For example, his piece does not point out one specific policy position that would make Obama attractive to Republicans or to anyone. This is not Primeau's fault: Obama does not care much for policy specifics, but rather enjoys vague platitudes about the "politics of hope" (his words) and "a place of stable jobs, amiable foreign relations (that is) not paralyzed by baby boomer culture wars" (Primeau's words).
Primeau mentions Andrew Sullivan's piece in the Atlantic, (Goodbye to All That, December 2007)), which, I would argue, was an assault to serious journalism and smart political engagement. In fact, Sullivan even admits that the logic behind an Obama candidacy “has little to do with his policy proposals.”
“Obama’s candidacy in this sense is a potentially transformational one. Unlike any of the other candidates, he could take America—finally—past the debilitating, self-perpetuating family quarrel of the Baby Boom generation that has long engulfed all of us.”
This is just silly, Chris Matthews-esque politico hero worship. This worldview asserts that charisma and so-called “intangible” leadership qualities are more important that how one would run the country. And sadly it is dominant in the media’s coverage of US national politics. And we wonder why most American voters don’t really care about issues (AP IPSOS 3.11.2007). And this is without getting into the fact that Obama really has no proposals that appeal to the left either. His health care proposal is a continuing of the status quo; and he, like Hillary Clinton, is totally Rubinized with virtually no new economic ideas.
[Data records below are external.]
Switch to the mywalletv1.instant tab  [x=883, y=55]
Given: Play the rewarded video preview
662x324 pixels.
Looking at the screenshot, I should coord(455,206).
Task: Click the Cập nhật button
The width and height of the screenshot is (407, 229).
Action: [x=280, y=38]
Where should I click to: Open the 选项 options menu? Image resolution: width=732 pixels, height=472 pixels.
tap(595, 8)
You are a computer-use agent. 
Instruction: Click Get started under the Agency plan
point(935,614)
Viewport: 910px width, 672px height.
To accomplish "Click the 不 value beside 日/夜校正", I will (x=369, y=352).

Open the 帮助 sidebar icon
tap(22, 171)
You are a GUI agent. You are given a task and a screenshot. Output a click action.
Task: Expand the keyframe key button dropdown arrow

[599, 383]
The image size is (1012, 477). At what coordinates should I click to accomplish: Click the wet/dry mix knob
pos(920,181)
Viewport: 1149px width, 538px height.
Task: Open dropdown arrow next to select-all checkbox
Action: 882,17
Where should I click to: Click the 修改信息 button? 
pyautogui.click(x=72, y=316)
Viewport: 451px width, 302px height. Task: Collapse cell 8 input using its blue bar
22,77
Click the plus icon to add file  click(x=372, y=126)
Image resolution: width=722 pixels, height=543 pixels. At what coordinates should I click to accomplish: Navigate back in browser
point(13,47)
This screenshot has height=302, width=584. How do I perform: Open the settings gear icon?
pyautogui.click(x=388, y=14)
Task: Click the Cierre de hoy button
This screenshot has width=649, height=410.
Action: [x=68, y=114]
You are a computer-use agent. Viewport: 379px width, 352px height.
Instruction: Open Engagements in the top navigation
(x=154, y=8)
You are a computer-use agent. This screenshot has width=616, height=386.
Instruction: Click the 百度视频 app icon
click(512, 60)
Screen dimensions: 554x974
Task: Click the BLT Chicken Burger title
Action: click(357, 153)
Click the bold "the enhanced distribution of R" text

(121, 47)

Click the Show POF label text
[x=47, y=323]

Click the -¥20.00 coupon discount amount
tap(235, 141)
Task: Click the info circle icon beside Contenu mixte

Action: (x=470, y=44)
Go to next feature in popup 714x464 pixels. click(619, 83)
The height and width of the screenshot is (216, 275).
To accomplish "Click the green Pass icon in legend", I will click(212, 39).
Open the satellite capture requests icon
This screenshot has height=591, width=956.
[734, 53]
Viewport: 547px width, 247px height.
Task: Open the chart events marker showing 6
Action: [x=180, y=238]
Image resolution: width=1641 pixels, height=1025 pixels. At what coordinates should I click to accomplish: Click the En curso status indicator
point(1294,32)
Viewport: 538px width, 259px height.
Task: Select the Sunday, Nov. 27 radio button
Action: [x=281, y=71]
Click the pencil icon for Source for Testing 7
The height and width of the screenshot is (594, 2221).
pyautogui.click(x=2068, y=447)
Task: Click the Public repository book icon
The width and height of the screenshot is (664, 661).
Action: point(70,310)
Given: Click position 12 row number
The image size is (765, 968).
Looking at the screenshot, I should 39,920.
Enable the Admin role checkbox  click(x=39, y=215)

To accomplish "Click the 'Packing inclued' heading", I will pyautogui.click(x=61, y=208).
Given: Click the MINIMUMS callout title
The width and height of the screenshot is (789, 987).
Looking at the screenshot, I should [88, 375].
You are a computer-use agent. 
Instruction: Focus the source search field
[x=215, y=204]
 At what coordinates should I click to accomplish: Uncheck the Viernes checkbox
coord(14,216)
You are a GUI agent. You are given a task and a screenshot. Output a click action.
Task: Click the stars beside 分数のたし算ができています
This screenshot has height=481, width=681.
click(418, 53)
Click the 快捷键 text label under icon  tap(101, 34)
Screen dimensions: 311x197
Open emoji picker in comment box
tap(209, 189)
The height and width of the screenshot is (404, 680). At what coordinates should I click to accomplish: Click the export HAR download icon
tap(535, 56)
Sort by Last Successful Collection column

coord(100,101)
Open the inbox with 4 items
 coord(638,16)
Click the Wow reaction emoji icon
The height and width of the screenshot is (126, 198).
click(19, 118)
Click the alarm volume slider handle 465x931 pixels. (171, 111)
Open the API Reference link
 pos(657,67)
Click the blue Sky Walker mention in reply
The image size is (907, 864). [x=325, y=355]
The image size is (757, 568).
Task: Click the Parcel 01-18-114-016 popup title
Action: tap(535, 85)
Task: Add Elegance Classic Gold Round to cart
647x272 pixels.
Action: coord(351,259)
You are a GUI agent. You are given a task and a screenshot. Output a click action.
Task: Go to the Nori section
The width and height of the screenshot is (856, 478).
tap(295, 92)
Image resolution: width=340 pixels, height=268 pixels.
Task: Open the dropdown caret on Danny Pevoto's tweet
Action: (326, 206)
The one thing that Obama offers both the left and the right is that he is not Hillary Clinton, whose pathetic triangulations, war mongering and submissiveness to corporations irritate lefties like me, while the fact that she is a Clinton irritates conservatives like Sullivan. Hell, even Sean Hannity types occasionally speak glowingly of Obama.
And this is what I think is at the root of Obama “cross-party appeal.” Indeed, not being Hillary is a good thing. But it doesn’t make him a good presidential candidate – and certainly not a “transformational” one.